### Exercise
Please show every line in the entries below that includes the word "agent".

### Records for this exercise
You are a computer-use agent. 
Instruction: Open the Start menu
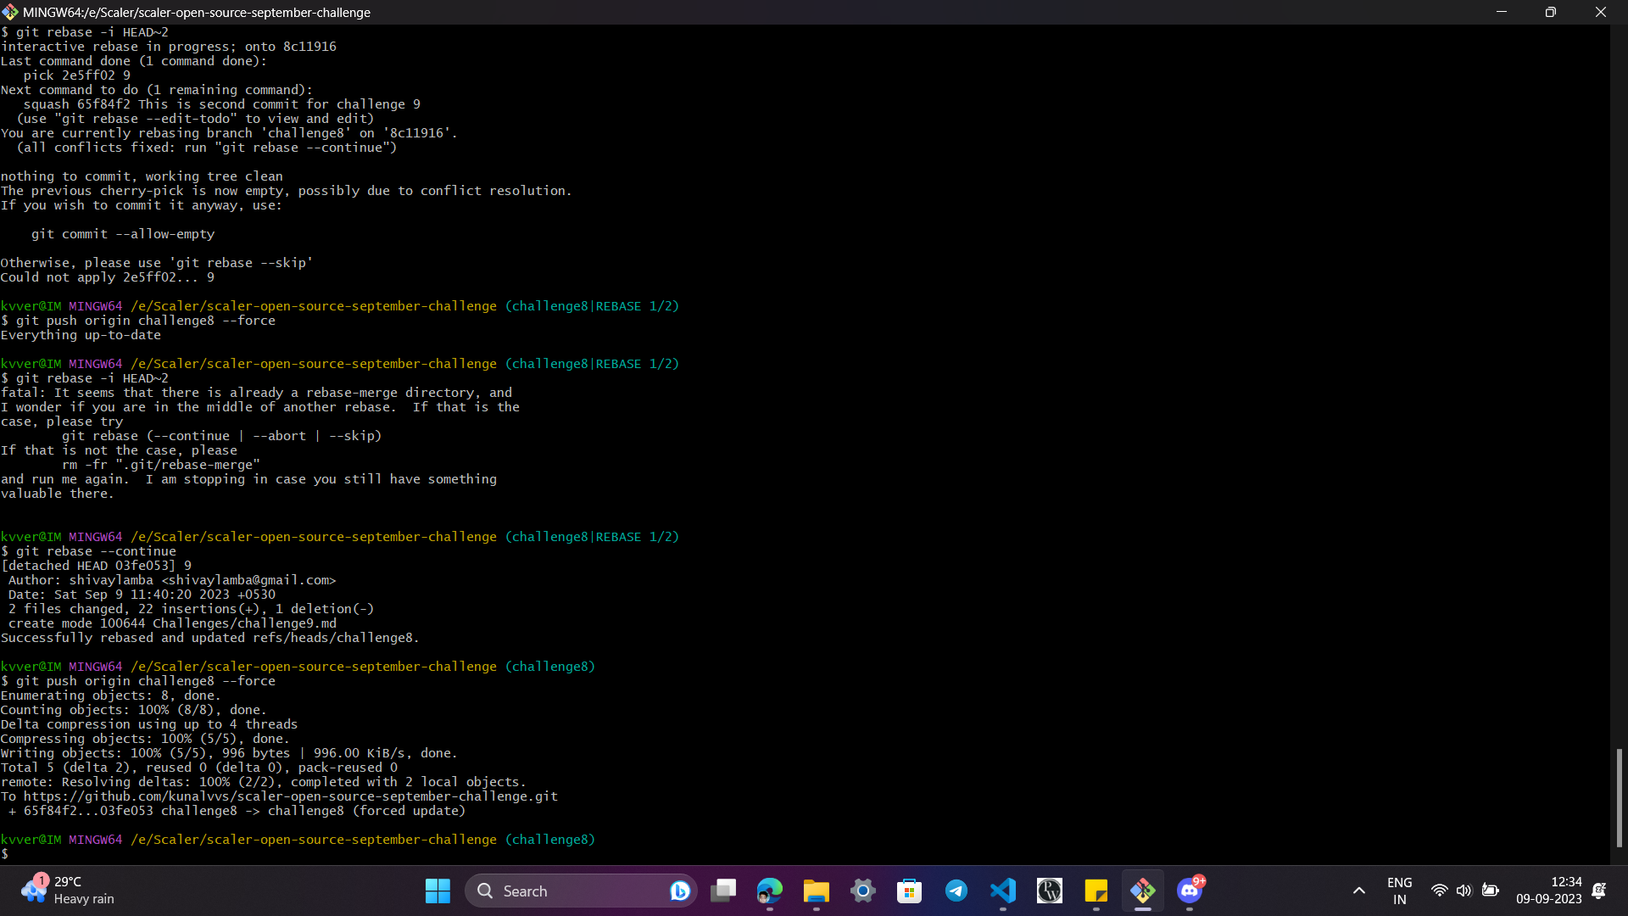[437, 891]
--
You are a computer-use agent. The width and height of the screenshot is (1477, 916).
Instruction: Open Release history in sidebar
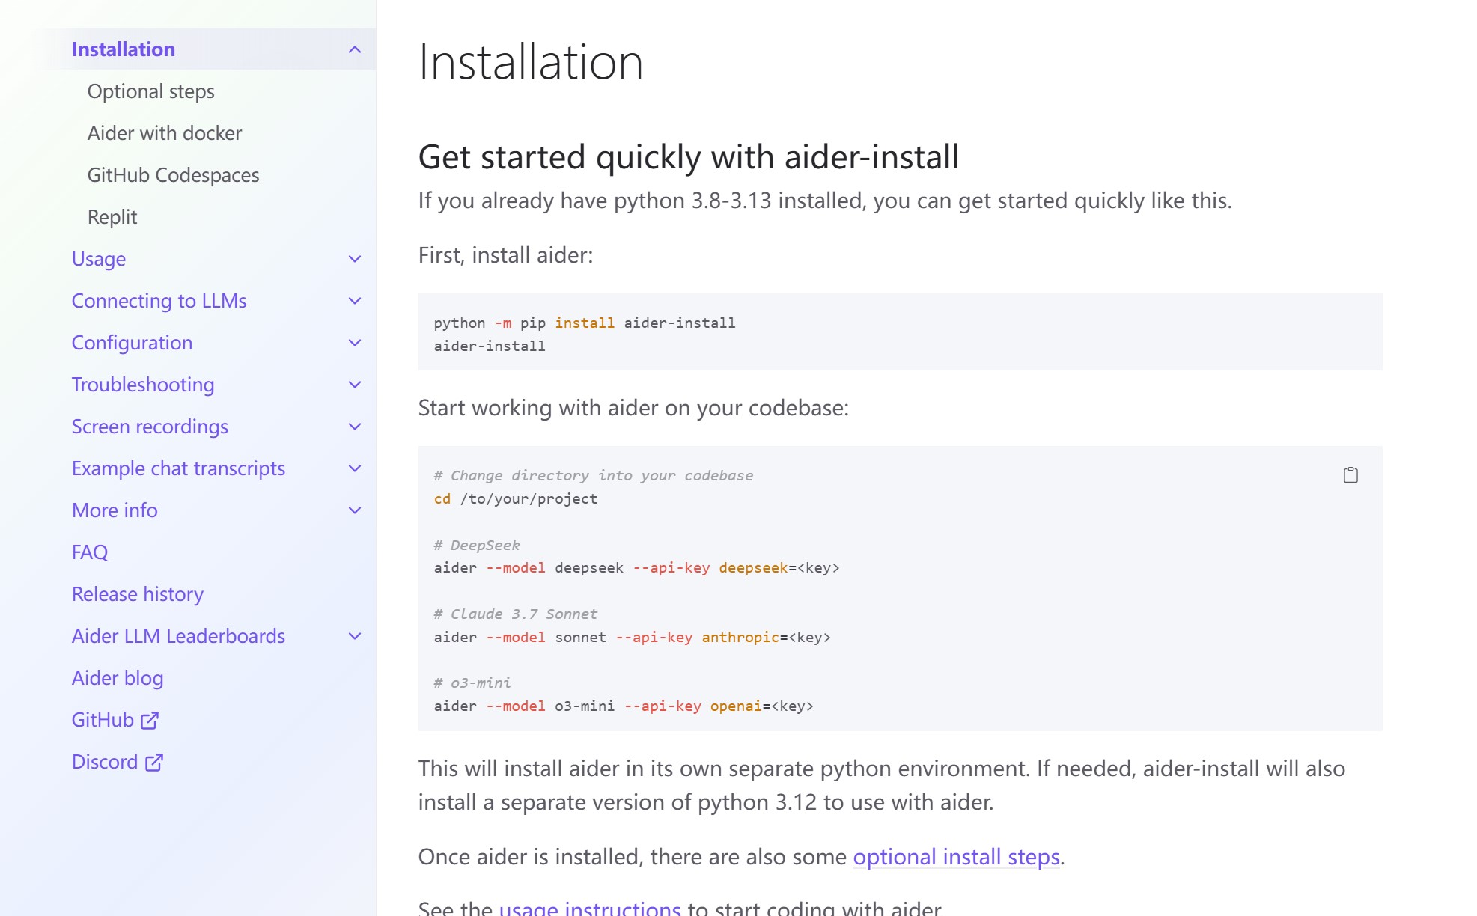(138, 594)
==
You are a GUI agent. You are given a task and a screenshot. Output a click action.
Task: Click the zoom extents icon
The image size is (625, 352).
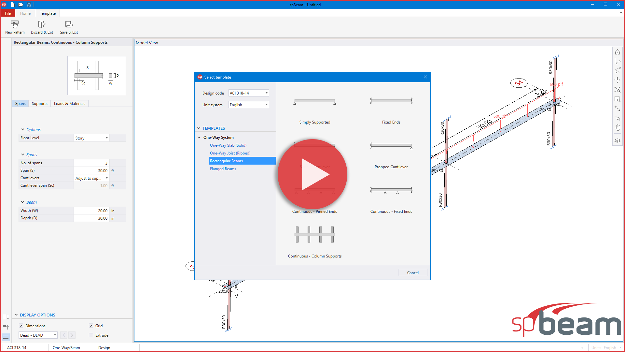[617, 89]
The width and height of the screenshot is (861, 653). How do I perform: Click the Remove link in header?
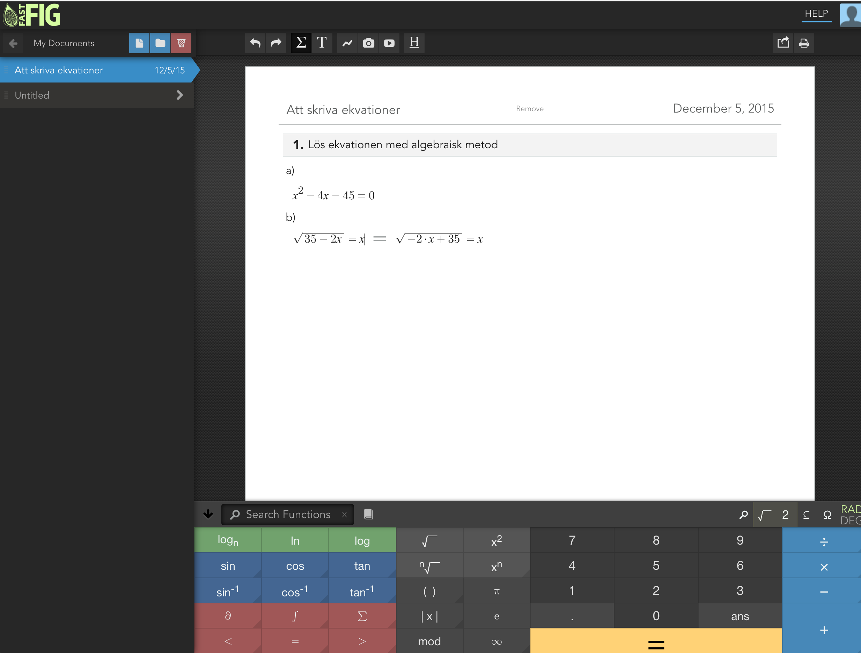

### Written response
You are a computer-use agent. 
You are a computer-use agent. The width and height of the screenshot is (1477, 916).
You are a GUI agent. You are given a task and a screenshot. Output a click action.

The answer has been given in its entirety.